**Texto fornecido:**
GUSTAVO ZEITEL
SÃO PAULO, SP (FOLHAPRESS) – É possível acompanhar a passagem do tempo pela cor do cabelo de Reynaldo Gianecchini, de 50 anos. Os suplementos dominicais parecem ter um espaço reservado para comentar o novo corte do ator, elevando, assim, a questão estética ao estatuto de uma crise existencial. “Todo mundo quer saber do meu cabelo, sendo que minha vaidade é normal nem levo minha imagem a sério. Quero desconstruir essa fama de galã”, diz ele.
Aos desavisados, Gianecchini já deixou de assumir os tons grisalhos. Com barba e cabelo pretos, ele encarna outro arquétipo masculino, estreando, nesta quinta-feira (9), a peça “A Herança”, do americano Matthew López, no Teatro Vivo. Gianecchini interpreta Henry, par romântico de Eric, papel de Bruno Fagundes, de 33 anos, filho dos atores Bruno Fagundes e Mara Carvalho.
No elenco, 11 atores, entre eles André Torquato e Felipe Hintze, se desdobram em 25 personagens, numa peça de cinco horas e meia dirigida por Zé Henrique de Paula. Exigindo fôlego ao público, o texto é dividido em duas partes de duas horas e meia, cada uma subdividida em atos, delimitados por intervalos, mais um elemento para aumentar o frisson que a peça tem causado na cidade desde que foi anunciada.

**Detalhes da tarefa:** Liste todos os atores do elenco de "A Herança" que a reportagem sobre a peça cita pelo nome.

**Seção de dados:**
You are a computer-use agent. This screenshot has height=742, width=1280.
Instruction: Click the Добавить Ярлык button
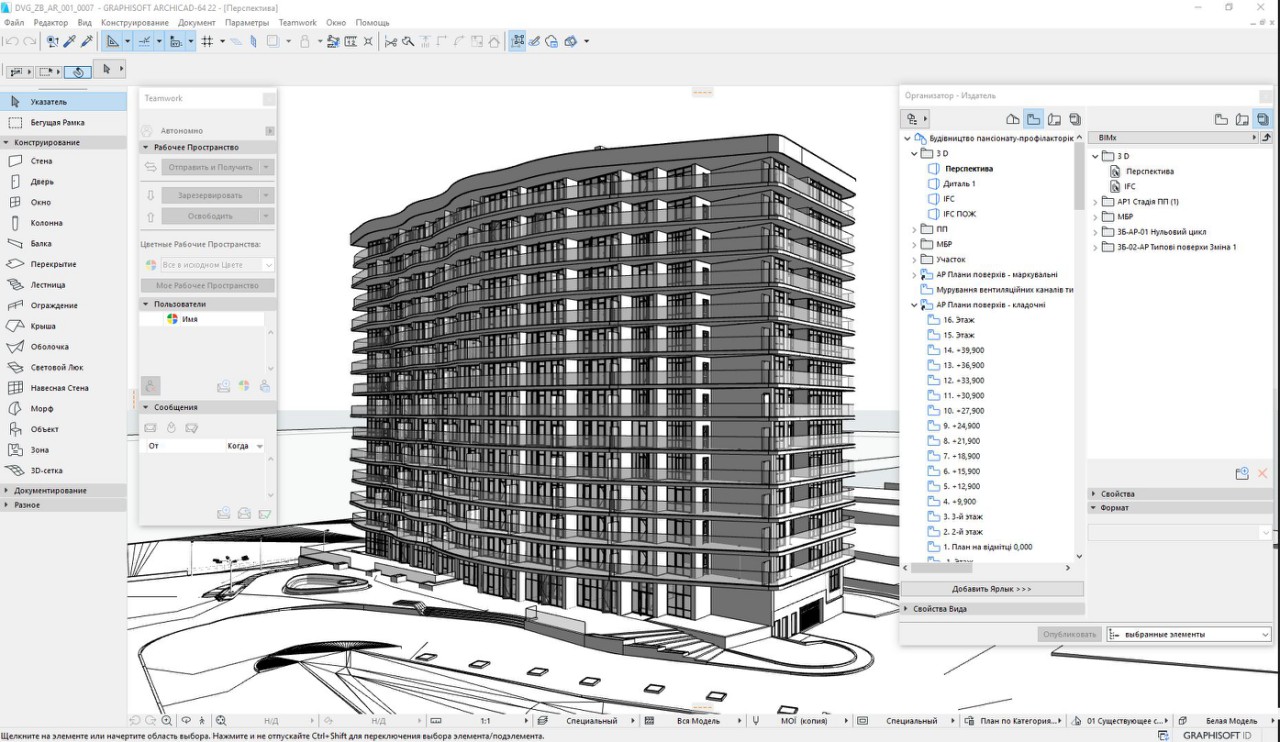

**Resposta da tarefa:** Reynaldo Gianecchini, Bruno Fagundes, André Torquato e Felipe Hintze.